• _Dataset content_:

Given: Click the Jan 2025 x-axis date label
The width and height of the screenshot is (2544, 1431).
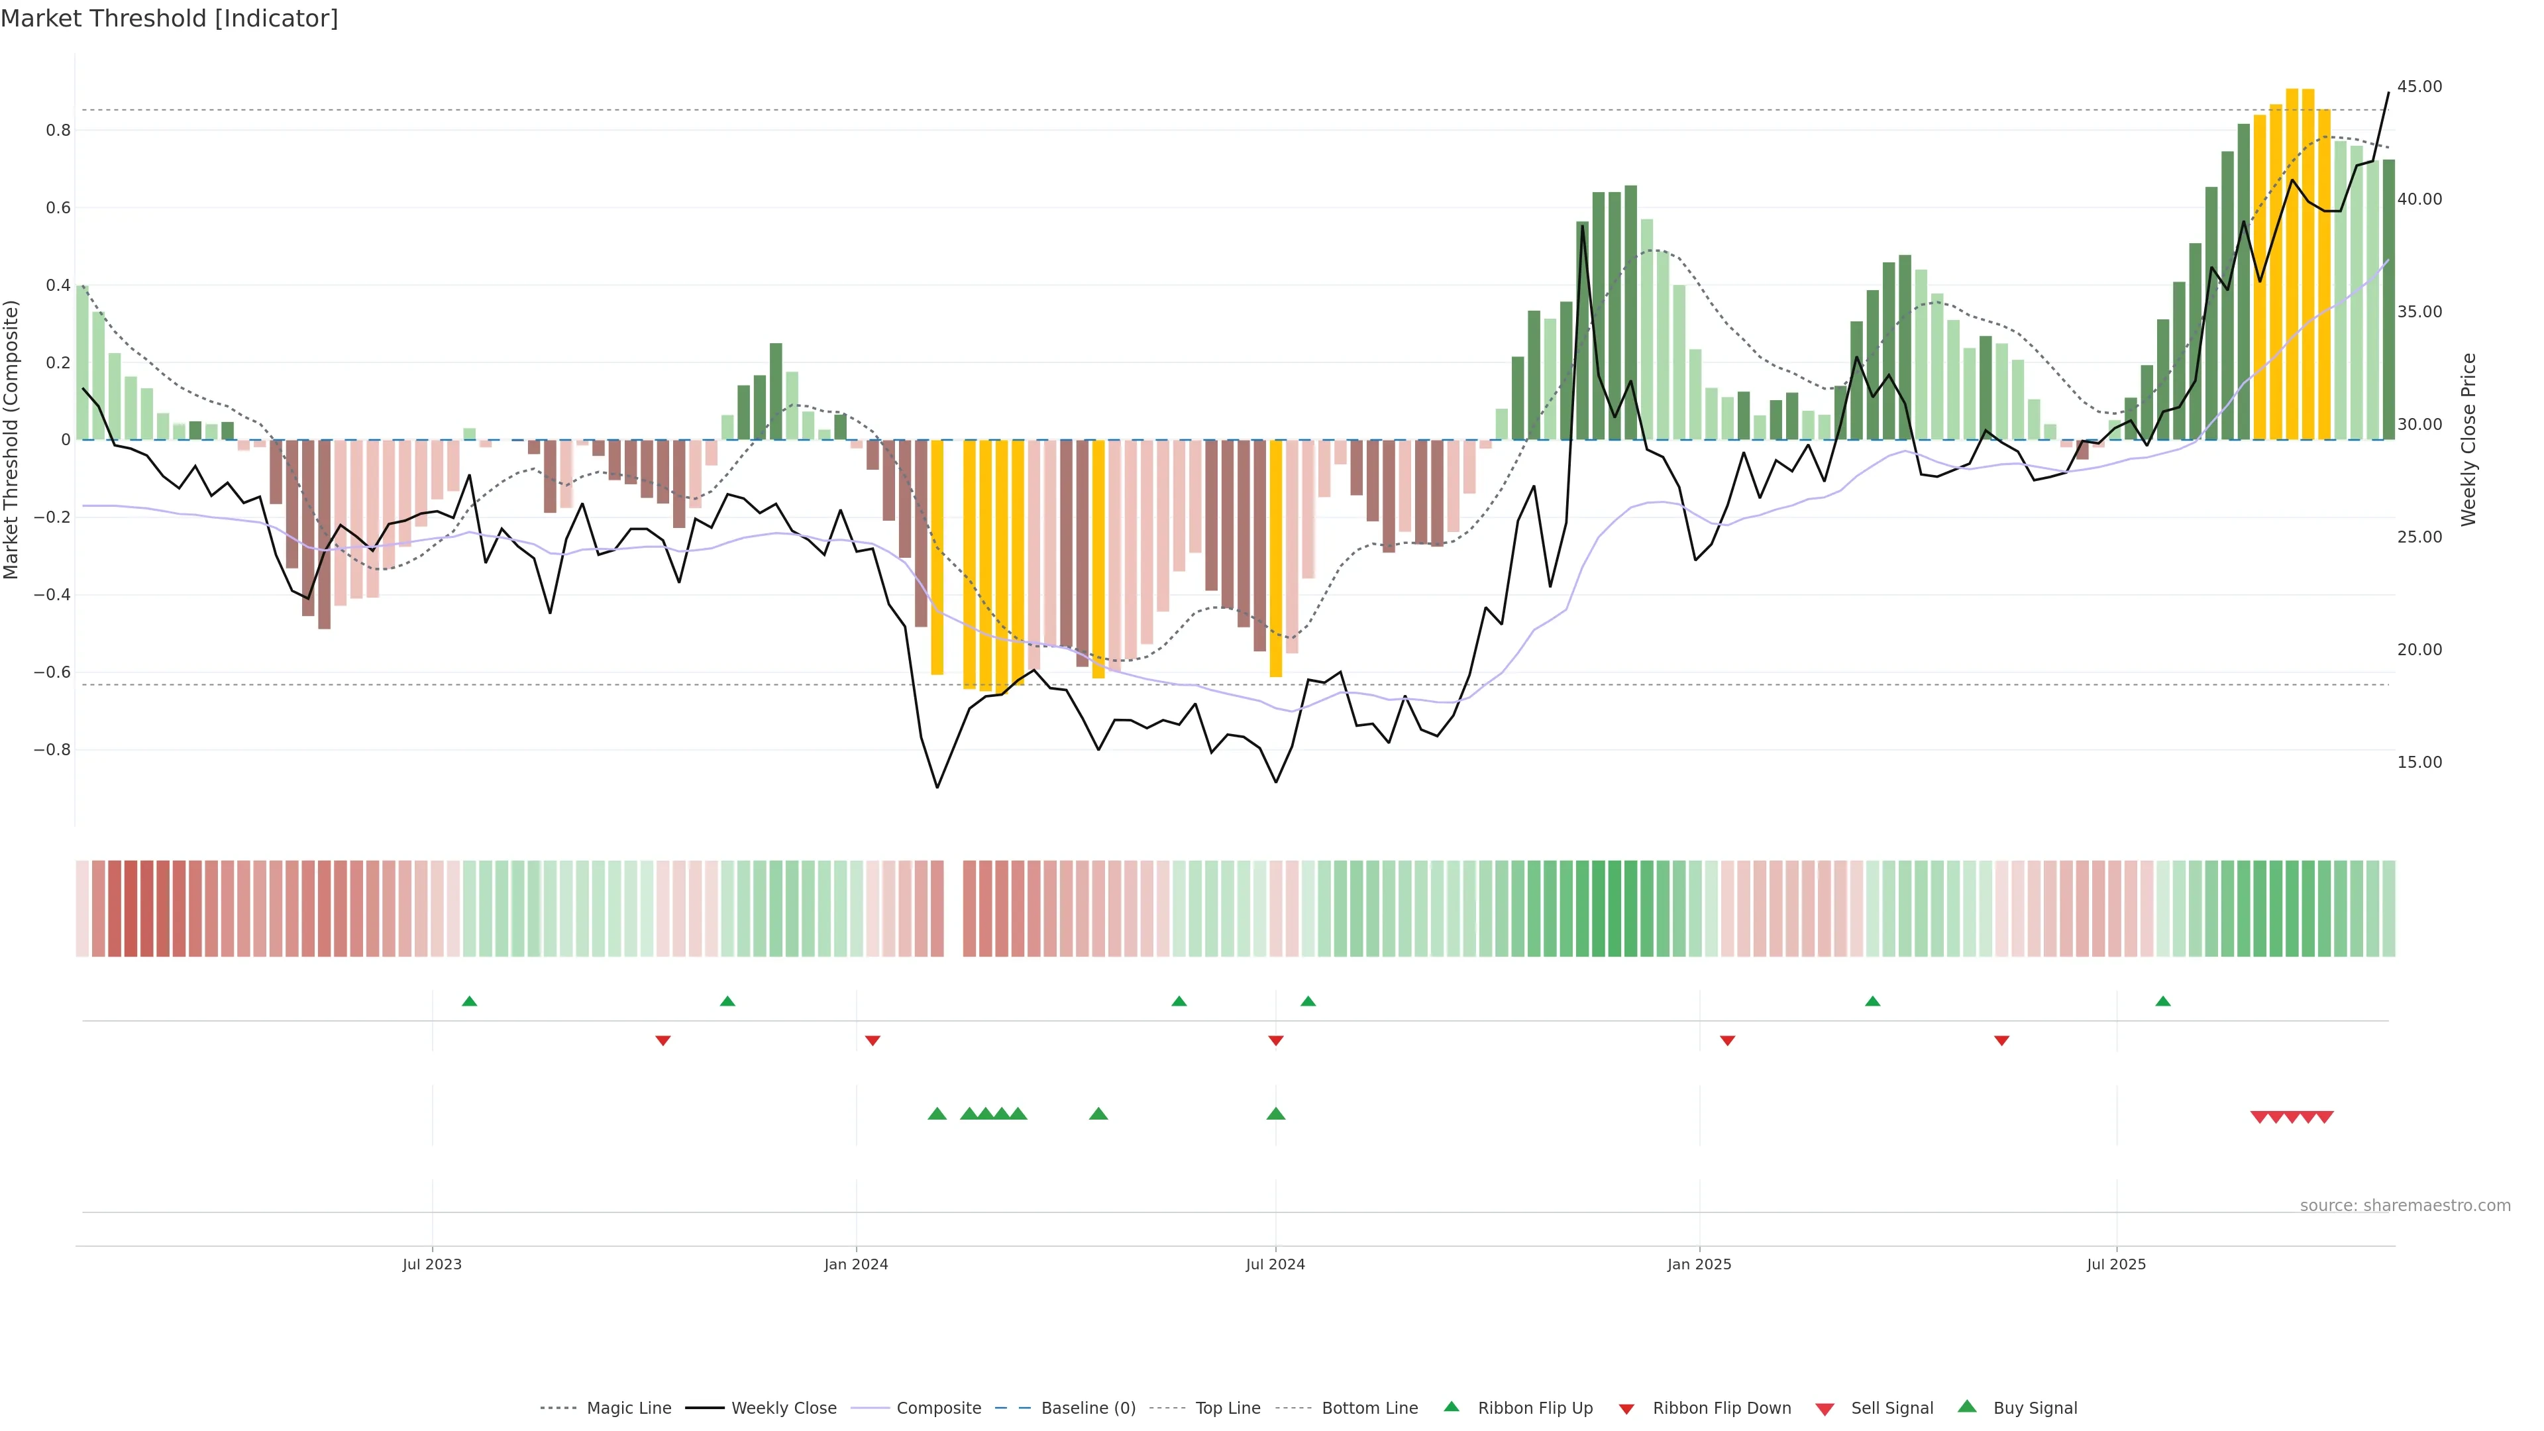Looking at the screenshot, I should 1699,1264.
* * *
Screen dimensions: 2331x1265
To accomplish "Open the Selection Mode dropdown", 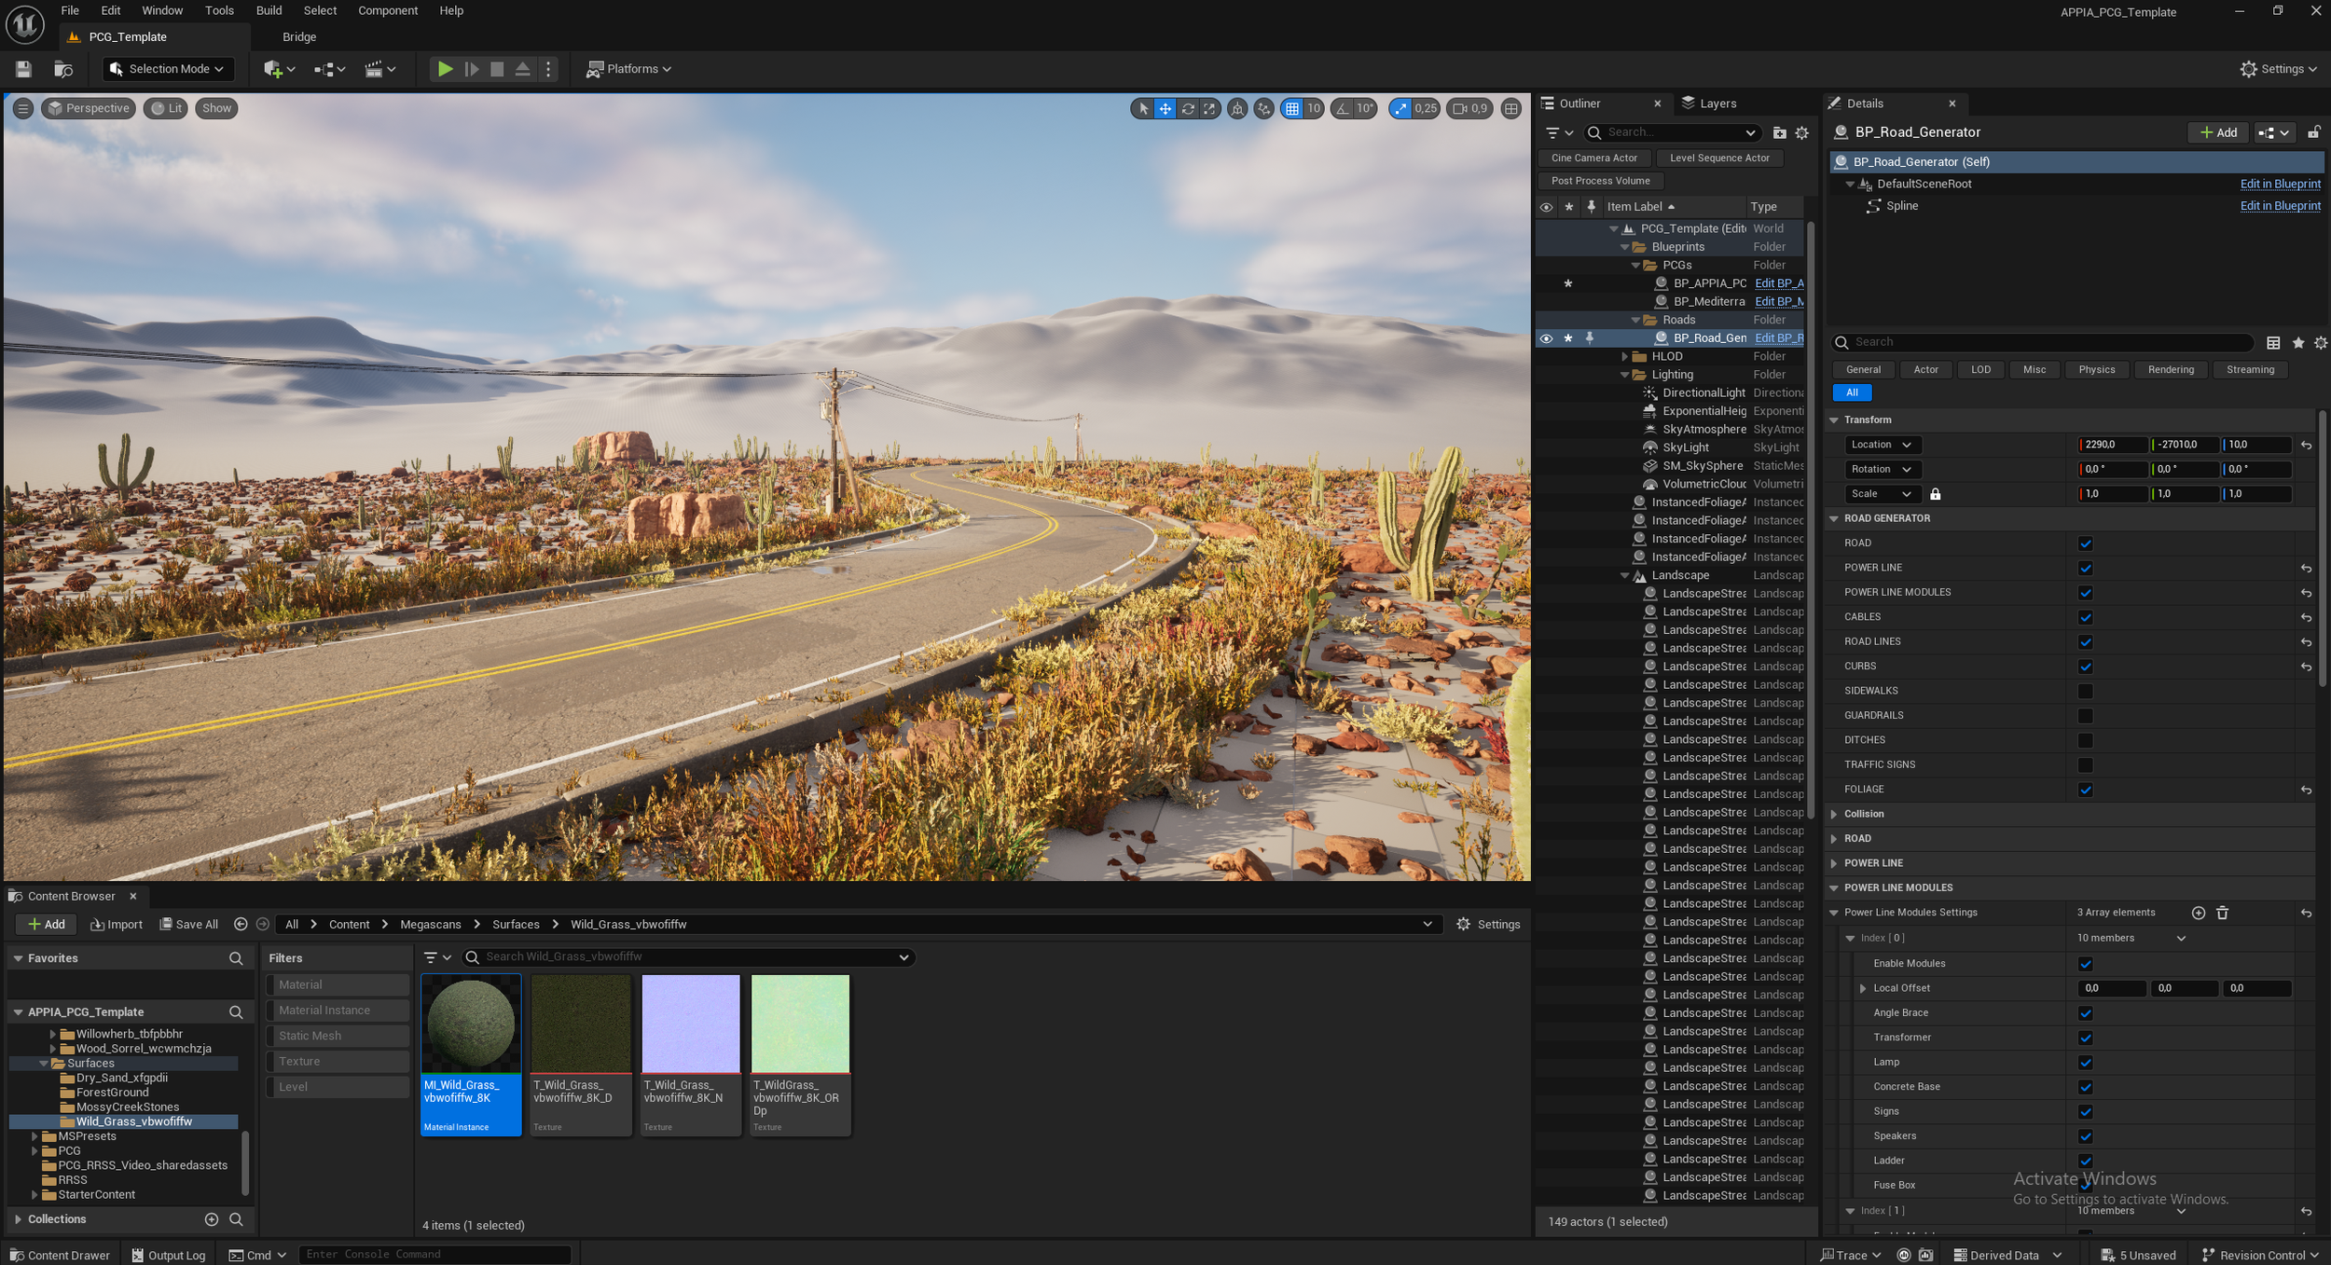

• _Problem description_:
For the data above, set down exactly the lines from the line with "Screen dimensions: 2331x1265" to the line with "the Selection Mode", both included, leaving pictures out.

• _Response_:
Screen dimensions: 2331x1265
To accomplish "Open the Selection Mode dropdown", 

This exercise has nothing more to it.